Caruso solía deambular errante por las calles de Alicante con aires despreocupados, luciendo siempre sus ropajes de gala – “pasando de la camisa de manga corta al chaleco de cuadros escoceses, de los anchos tirantes como la banda de “Bellea del Foc” a la pajarita roja de payaso de circo” como la describiera el insigne Adrián López -, rematados con un pañuelo que alguna vez aspiró a ser blanco, su sombrero cortés y su eterno guardapolvos negro del que colgaban docenas de medallones, flaneras y otros cachivaches, a los que era tan aficionado, regalados por vecinos, bromistas y bienintencionados.
Poco importaba que fueran medallas de la Santa Faz, premios escolares, chapas conmemorativas del Hércules, o galardones artísticos infantiles.
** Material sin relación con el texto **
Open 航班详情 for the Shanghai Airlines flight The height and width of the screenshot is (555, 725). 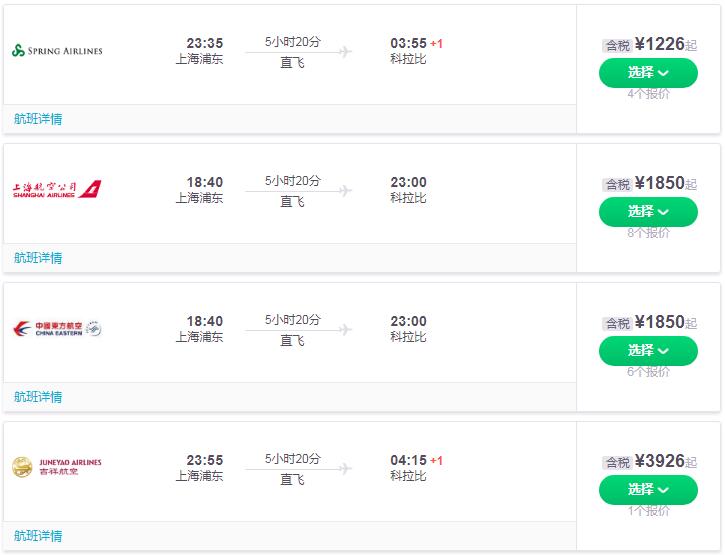[38, 258]
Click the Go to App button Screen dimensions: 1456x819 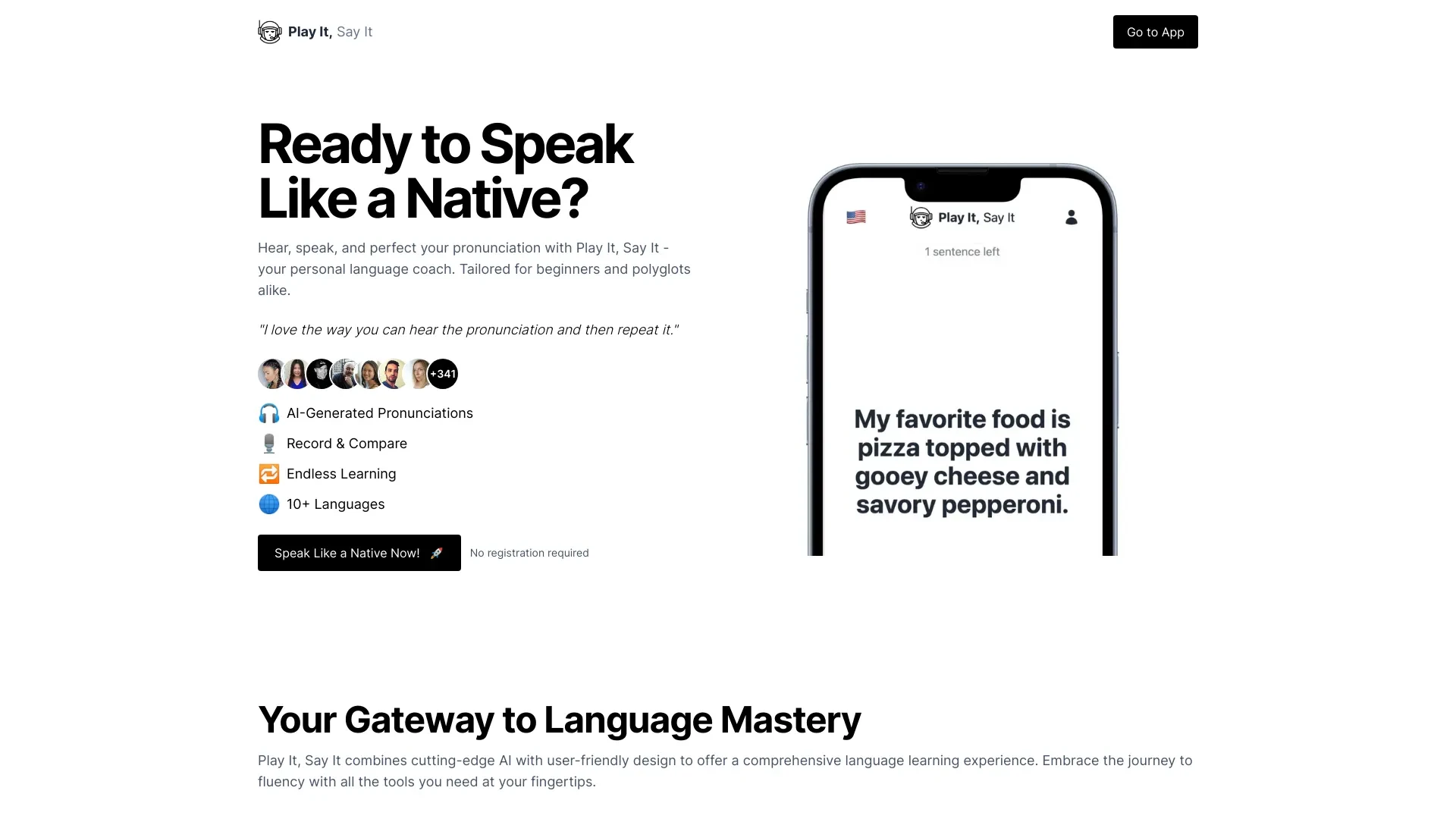click(x=1155, y=31)
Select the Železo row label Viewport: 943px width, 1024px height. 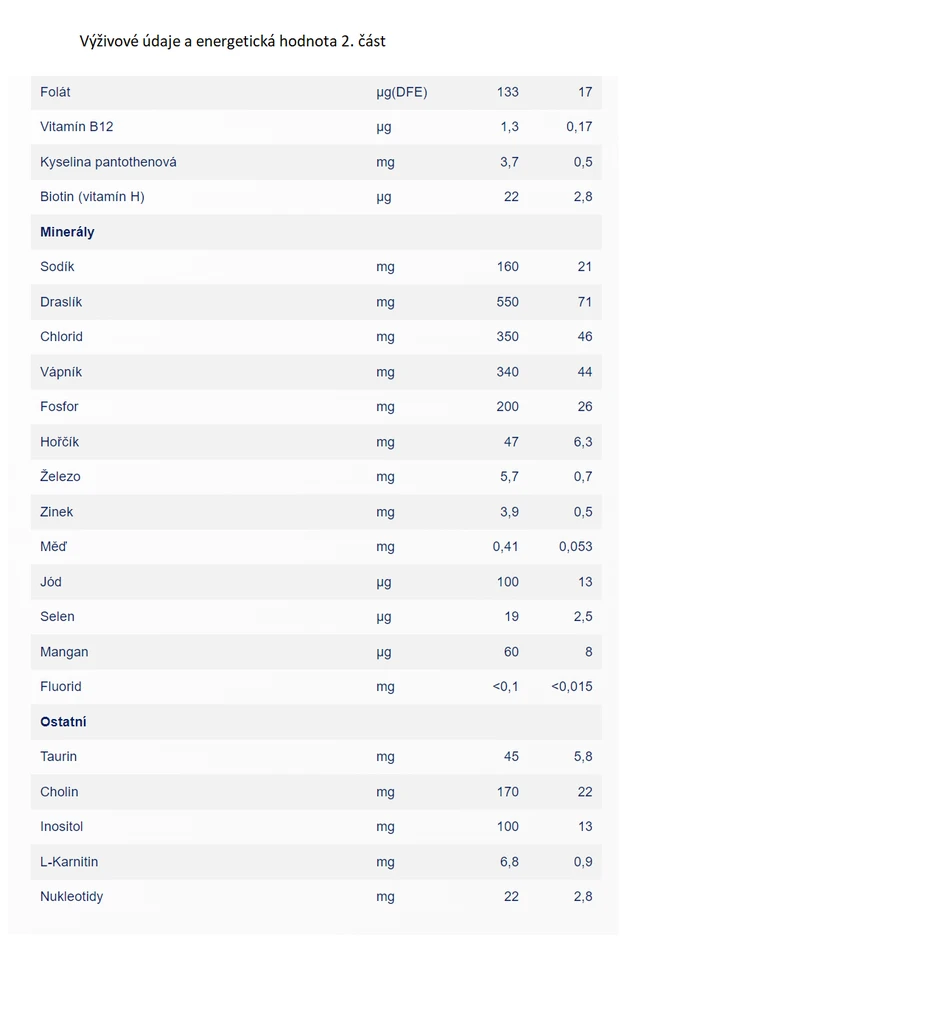60,476
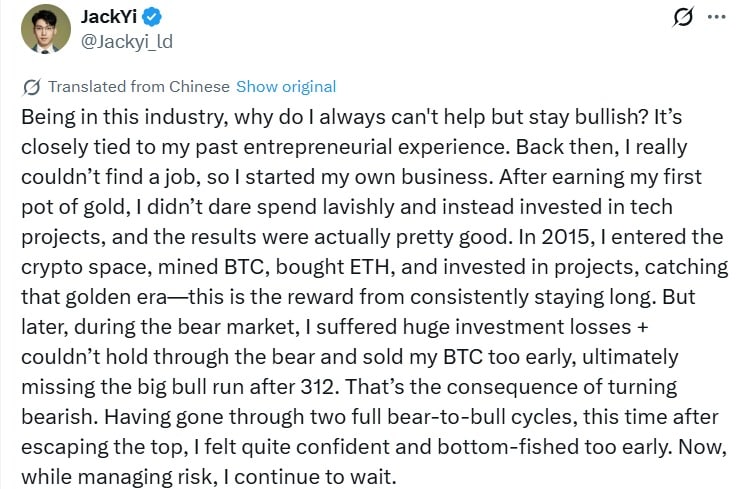Viewport: 744px width, 489px height.
Task: Click the blue verified badge beside JackYi
Action: [x=140, y=17]
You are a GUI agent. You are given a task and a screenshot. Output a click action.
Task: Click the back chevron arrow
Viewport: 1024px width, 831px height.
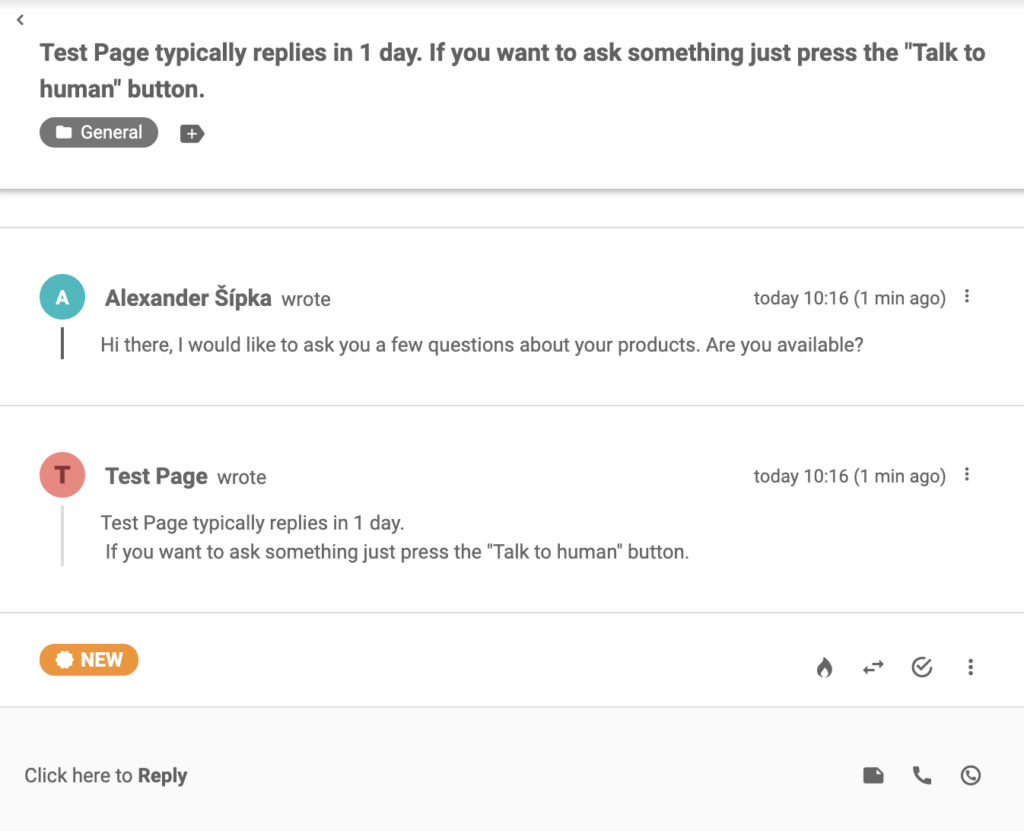20,20
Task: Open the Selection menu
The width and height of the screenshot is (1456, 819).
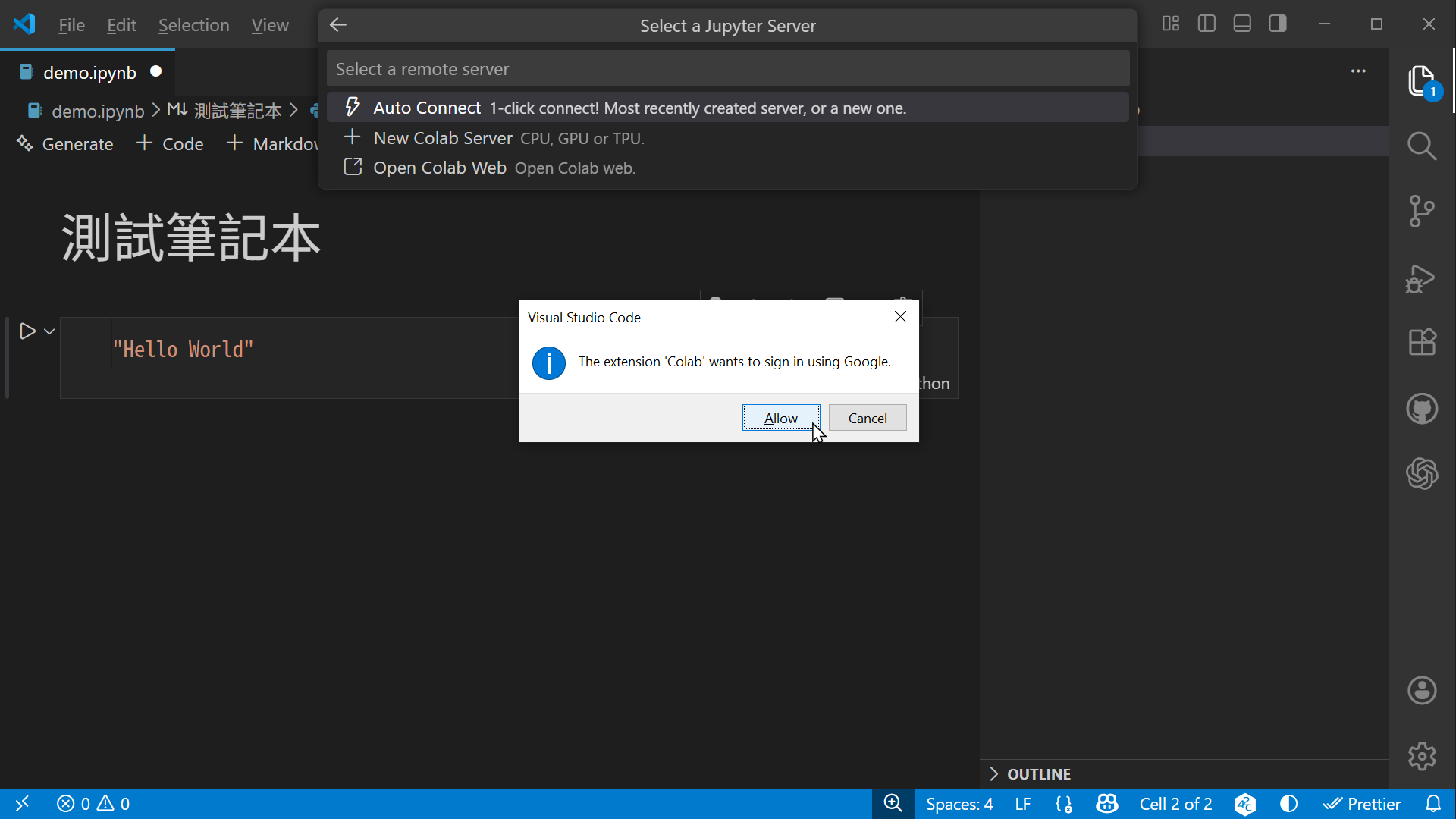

Para Caruso suponían una muestra del reconocimiento popular y las lucía con orgullo y solera como el gran divo que era. Su pequeño rostro, surcado por mil arrugas y ajado por los años y el sol, raramente transmitía emociones, que para ello ya se bastaba con el intenso brillo de sus ojos melancólicos, embriagados de mar, palmeras y sol. Por ellos corría un velo de inocencia arrebatadora, esa especie de remanso de paz que tienen los que algunos llaman tontos pero que a veces te hacen sospechar quien es más tonto que quién. Era aquella la mirada de un niño que había quedado atrapado en la Navidad que le viera nacer en las calles del barrio de Carolinas allá por 1930 para nunca más crecer mentalmente.
“¡Caruso, canta Granada“! Le decían socarronamente algunos bromistas apostados en las terrazas de La Explanada. Y allí que se acercaba el bueno de Caruso, el xiquet de las Carolinas, con andares resueltos de gran figura. Saludaba con su sombrero con amable cortesía, carraspeaba teatralmente, estiraba sus ropajes y se erguía muy digno, tomando resuello para encandilar a su público con la mejor voluntad del mundo, a falta de arte que echarse al coleto.
Y en aquel punto, la tarde se rompía con su voz quebrada, cazallera y pretenciosa: ¡Grrrrraaaannnnaaaaaddddaaaa!!! bramaba broncamente, para susto y sorpresa de los foráneos y la hilaridad y el cariño de su audiencia local. Las risas ocupaban el lugar de las peticiones de bises. Los chistes sustituían a los vítores. No habían pañuelos en los palcos, no había saludos de la orquesta, no había bajada de telón.
Pero eso a Esteban le importaba tres pimientos. En su imaginación desbordada, era como si la propia Scala de Milán se hubiera puesto en pie para brindarle la más sentida ovación al genio que tanto admiraban. Perpetrada la pantomima, saludaba con porte pinturero al respetable, hacía una genuflexión y esperaba aplausos y propinas. Y como no las hubiera, amenazaba con atacar alguna otra pieza del Bel Canto, motivo más que suficiente para que cayeran algunos durillos al zurrón con los que poder ir tirando.
Caruso era puro corazón. Bonachón, bienintencionado, manso y afable como pocos, incapaz de hacerle daño a una hormiga. Vivía y dejaba vivir, mientras le permitieran seguir instalado en su paradisíaco oasis de fantasía y ensoñamiento. En su sonrisa desdentada y su gesto ausente se vislumbraba que aquel era un ser feliz, inmensamente feliz, mientras pudiera seguir sumergido en su mentira, ajeno a la cruel realidad que le rodeaba.
Pues de aquella figura tal como un Don Quijote alicantino, aún resuenan sus acordes por las calles del casco viejo en los oídos de los que lo conocimos.